While the example is admittedly contrived, it does show how the various components can work together. Example 2-4 shows a simple XML document that follows this schema

Example 2-4. A CVS operation in XML

 <?xml version="1.0"?> <checkin xmlns="CVS-Schema.xsd">   <module>perl-web-examples</module>   <credentials><pserver>...</pserver></credentials>   <file>perl/server.pl</file>   <code code.language="Perl" comment.language="en-US">     # The Perl code would go here   </code> </checkin>

Both the code and checkin elements are declared at the top level, making them global definitions. The type declarations that define the elements are also global. The type that defines the code.language attribute, programming.lang , is defined as an enumeration. This means that "perl" would not have been acceptable as a value for the attribute.

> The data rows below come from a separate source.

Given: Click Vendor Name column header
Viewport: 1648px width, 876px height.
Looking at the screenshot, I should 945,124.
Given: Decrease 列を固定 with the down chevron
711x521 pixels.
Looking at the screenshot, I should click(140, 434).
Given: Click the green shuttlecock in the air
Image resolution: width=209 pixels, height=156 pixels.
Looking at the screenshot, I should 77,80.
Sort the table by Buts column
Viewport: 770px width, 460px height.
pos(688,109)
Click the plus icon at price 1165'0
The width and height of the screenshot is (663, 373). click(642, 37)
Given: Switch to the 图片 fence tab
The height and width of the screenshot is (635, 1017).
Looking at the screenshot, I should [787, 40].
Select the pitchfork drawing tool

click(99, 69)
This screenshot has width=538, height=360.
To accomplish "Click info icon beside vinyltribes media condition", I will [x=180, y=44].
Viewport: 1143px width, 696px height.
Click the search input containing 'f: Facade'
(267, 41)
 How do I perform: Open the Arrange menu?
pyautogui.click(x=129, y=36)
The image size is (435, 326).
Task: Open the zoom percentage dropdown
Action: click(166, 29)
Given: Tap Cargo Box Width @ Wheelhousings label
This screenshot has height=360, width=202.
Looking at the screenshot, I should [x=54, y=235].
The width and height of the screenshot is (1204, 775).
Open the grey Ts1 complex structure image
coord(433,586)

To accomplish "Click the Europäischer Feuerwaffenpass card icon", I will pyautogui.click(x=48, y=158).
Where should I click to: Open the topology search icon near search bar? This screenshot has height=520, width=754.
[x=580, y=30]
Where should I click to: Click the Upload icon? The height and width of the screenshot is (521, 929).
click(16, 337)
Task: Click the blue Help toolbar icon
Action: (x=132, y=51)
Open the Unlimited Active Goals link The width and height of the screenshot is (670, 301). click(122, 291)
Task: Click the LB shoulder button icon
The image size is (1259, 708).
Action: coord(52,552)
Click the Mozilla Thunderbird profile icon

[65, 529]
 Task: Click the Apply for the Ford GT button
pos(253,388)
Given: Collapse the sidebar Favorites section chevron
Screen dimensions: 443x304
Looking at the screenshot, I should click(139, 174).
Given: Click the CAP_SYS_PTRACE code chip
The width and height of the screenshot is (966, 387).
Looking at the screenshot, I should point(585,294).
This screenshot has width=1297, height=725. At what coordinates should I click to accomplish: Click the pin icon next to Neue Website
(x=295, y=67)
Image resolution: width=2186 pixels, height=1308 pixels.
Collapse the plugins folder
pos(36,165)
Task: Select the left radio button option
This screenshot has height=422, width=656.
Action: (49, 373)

Note the nesting that takes place around the definition of the credentials element: the content of this element will be one of an element called pserver that contains a string or a sequence of two elements ( name and password , both strings). Using the choice construct here also contributes to future flexibility: if the set of choices is extended to include SSH (Secure SHell) key information or digest-authentication tokens, the existing choices are still valid in all the documents that already exist.

2.3.3 XML Schema in SOAP and Related Areas

XML Schema is important not just because of the momentum it has in the effort to replace the DTD. The SOAP specification uses basic datatypes from the schema specifications. Service descriptions written using WSDL relegate the description of datatypes to an external application without specifying a specific one. In practice, though, XML Schema is the dialect of choice for WSDL type detail. Even the basic types in XML-RPC are based on the same precursor documents that led to XML Schema, such as the XML Data specification.

Fortunately, the core elements of schema declarations tend to be clear and self-explanatory. The specification also allows for a documentation element, called annotation , to be present at almost all levels of a schema document. ^[4] While there are a lot of pieces to the schema puzzle that aren't covered here, the basics that were presented should help you through the majority of schemas in general, and a good part of the structure of more complex schemas (even if repeated referencing of the W3C specifications are necessary).

^[4] Subject, of course, to the limited inclination of developers to comment their code.

Schemas aren't limited to SOAP and WSDL in their use. More and more, XML applications are being defined in terms of schema rather than DTD. The Electronic Business XML (ebXML) initiative, an alternative approach to web services (in place of SOAP) between businesses, uses multiple schema documents to define the structure of its multitiered architecture.